That's a suggestion for an enhancement that can be send by email to IDM. But the real problem is the program which created the 17 MB file using UTF-8 encoding without marking the file as UTF-8 encoded file. If all programs creating UTF-8 files would be compatible with the Unicode standard and would write the encoding information into the file as required by the standards, then all other programs which are already really compatible to the Unicode standard would have no problems reading those files.

Added on 2009-11-09: I have found an undocumented setting in uedit32.exe of v11.10c and later versions.

With manually adding to uedit32.ini, usually located in %APPDATA%\IDMComp\UltraEdit, while UltraEdit is not running using Windows Notepad in already existing section [Settings] (use Find command) the line

Force UTF-8=1

it can be forced to read all non UTF-16 files as UTF-8 encoded files.

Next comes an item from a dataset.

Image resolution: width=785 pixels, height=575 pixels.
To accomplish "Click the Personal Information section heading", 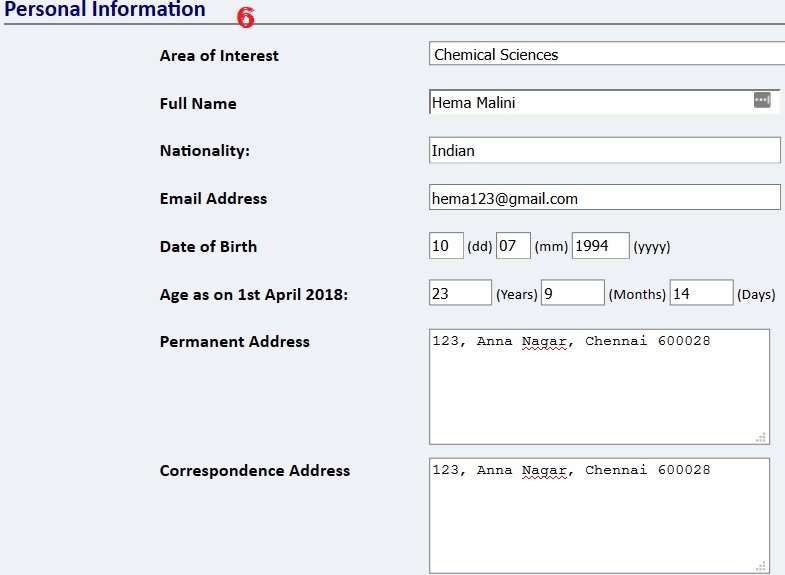I will point(105,10).
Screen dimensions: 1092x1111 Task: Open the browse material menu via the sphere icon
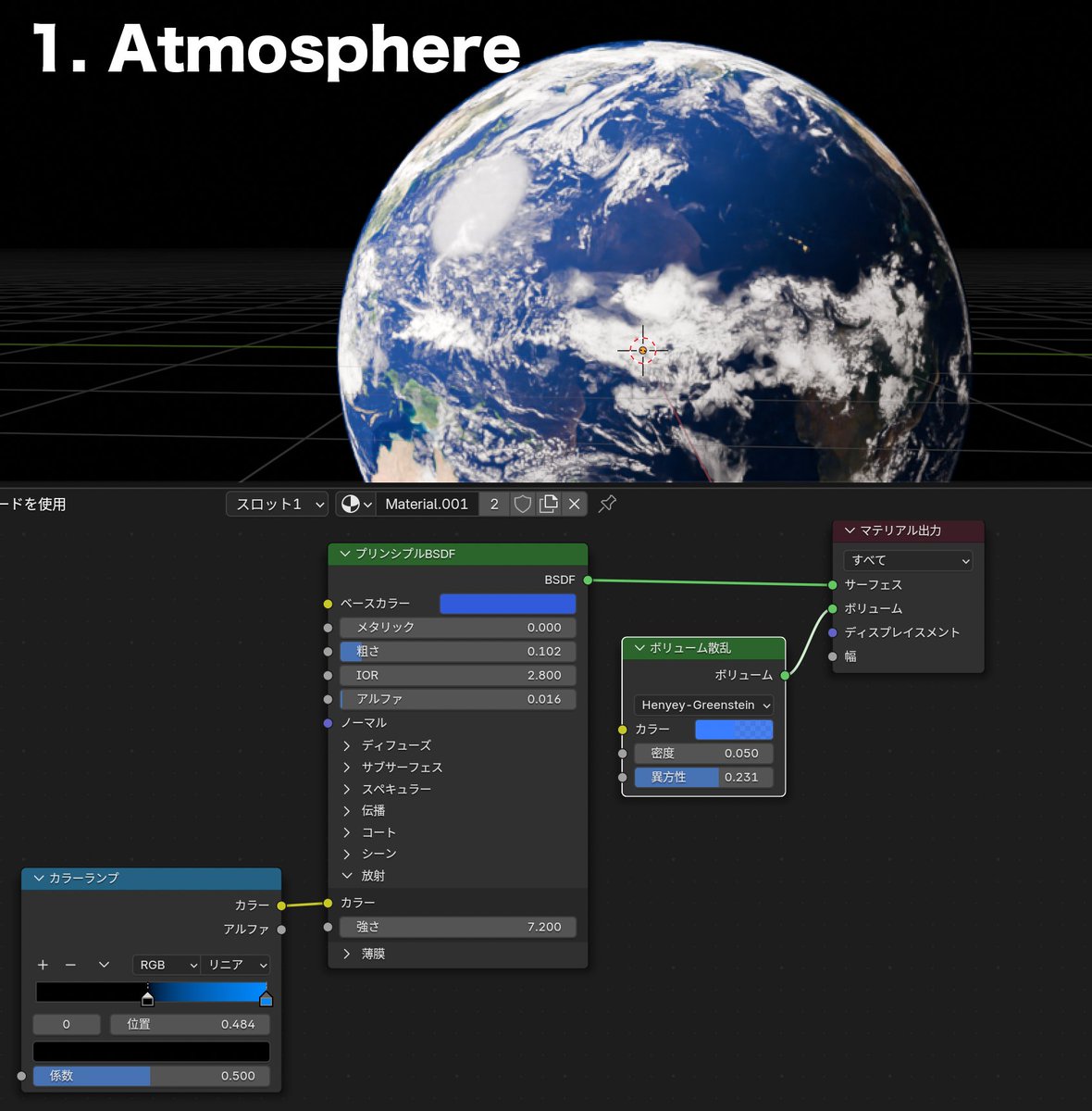coord(351,504)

But new files are nevertheless created and saved either as Unicode (UTF-16 LE) or ASCII/ANSI files, except with UE v16.00 and later the default Encoding Type is set to Create new files as UTF-8.

So this special setting is only for already named files. However, creating a new file in ASCII/ANSI with UE < v16.00, save it with a name, close it and re-open it results in a new file encoded in UTF-8. Be careful with that setting. Even real ANSI files are loaded with this setting as UTF-8 encoded file causing all non ASCII characters with a code value greater decimal 127 to be interpreted wrong.

Zababa · Mar 26, 2009#62009-03-26T09:27+00:00

Hello Mofi,

thank you for your thorough answer.

Mofi wrote:How can you know want I meant with these 3 bytes. Maybe I'm a Russian and the same 3 bytes mean вЂњ or I'm a Greek and the same 3 bytes mean β€. Do you understand the problem? There must be a convention for a program which reads the bytes E2 80 9C how to interpret it.

I completely understand that UE can't tell what it is. It knows much more encodings than 99.99% of its users and seen in bytes it really is ambiguous. But on the other hand, we don't live in the early 90's anymore. How many of today's text documents are written in traditional encodings*? (I know that we need the ISO standards for editing legacy texts which have been saved before the Unicode era, there's no question about it.) It's just a matter of probability. How big is the probability that a Greek or Russian will want to open a text in the respective ISO encoding today? I bet for all texts they write they use some kind of UTF (unless they write in notepad, which unfortunately still features some traditional encoding as the default).

So, what I was complaining about was that nobody of the UE developers considers the falling frequency of handling ISO encoded texts and the user still needs to convince UE pretty hard that he really would like to do things in Unicode.

If all programs creating UTF-8 files would be compatible with the Unicode standard and would write the encoding information into the file as required by the standards, then all other programs which are already really compatible to the Unicode standard would have no problems reading those files.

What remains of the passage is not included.